▶ 给定指令
把下列各行重写一遍，将“Meteo”改成“Vremea”，其他内容一律不动。

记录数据
-.-.-
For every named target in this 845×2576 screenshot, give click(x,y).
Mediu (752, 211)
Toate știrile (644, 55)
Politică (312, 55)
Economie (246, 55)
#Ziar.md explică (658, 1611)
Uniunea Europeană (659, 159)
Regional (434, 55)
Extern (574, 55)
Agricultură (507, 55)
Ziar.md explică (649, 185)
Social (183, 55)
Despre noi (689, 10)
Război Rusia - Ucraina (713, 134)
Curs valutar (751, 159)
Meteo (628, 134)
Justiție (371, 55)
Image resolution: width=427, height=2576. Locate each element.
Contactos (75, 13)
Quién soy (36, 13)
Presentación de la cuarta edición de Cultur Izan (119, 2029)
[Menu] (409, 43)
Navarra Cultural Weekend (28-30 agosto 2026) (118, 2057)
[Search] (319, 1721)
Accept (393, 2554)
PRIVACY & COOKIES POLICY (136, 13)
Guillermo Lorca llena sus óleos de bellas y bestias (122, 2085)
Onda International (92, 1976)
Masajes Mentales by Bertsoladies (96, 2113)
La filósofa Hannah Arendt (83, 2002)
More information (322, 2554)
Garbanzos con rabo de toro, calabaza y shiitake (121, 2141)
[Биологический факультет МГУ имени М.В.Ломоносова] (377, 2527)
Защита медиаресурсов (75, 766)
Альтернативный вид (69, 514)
-.-.-
▶ 完成答案
For every named target in this 845×2576 screenshot, give click(x,y).
Mediu (752, 211)
Toate știrile (644, 55)
Politică (312, 55)
Economie (246, 55)
#Ziar.md explică (658, 1611)
Uniunea Europeană (659, 159)
Regional (434, 55)
Extern (574, 55)
Agricultură (507, 55)
Ziar.md explică (649, 185)
Social (183, 55)
Despre noi (689, 10)
Război Rusia - Ucraina (713, 134)
Curs valutar (751, 159)
Vremea (628, 134)
Justiție (371, 55)
Image resolution: width=427, height=2576. Locate each element.
Contactos (75, 13)
Quién soy (36, 13)
Presentación de la cuarta edición de Cultur Izan (119, 2029)
[Menu] (409, 43)
Navarra Cultural Weekend (28-30 agosto 2026) (118, 2057)
[Search] (319, 1721)
Accept (393, 2554)
PRIVACY & COOKIES POLICY (136, 13)
Guillermo Lorca llena sus óleos de bellas y bestias (122, 2085)
Onda International (92, 1976)
Masajes Mentales by Bertsoladies (96, 2113)
La filósofa Hannah Arendt (83, 2002)
More information (322, 2554)
Garbanzos con rabo de toro, calabaza y shiitake (121, 2141)
[Биологический факультет МГУ имени М.В.Ломоносова] (377, 2527)
Защита медиаресурсов (75, 766)
Альтернативный вид (69, 514)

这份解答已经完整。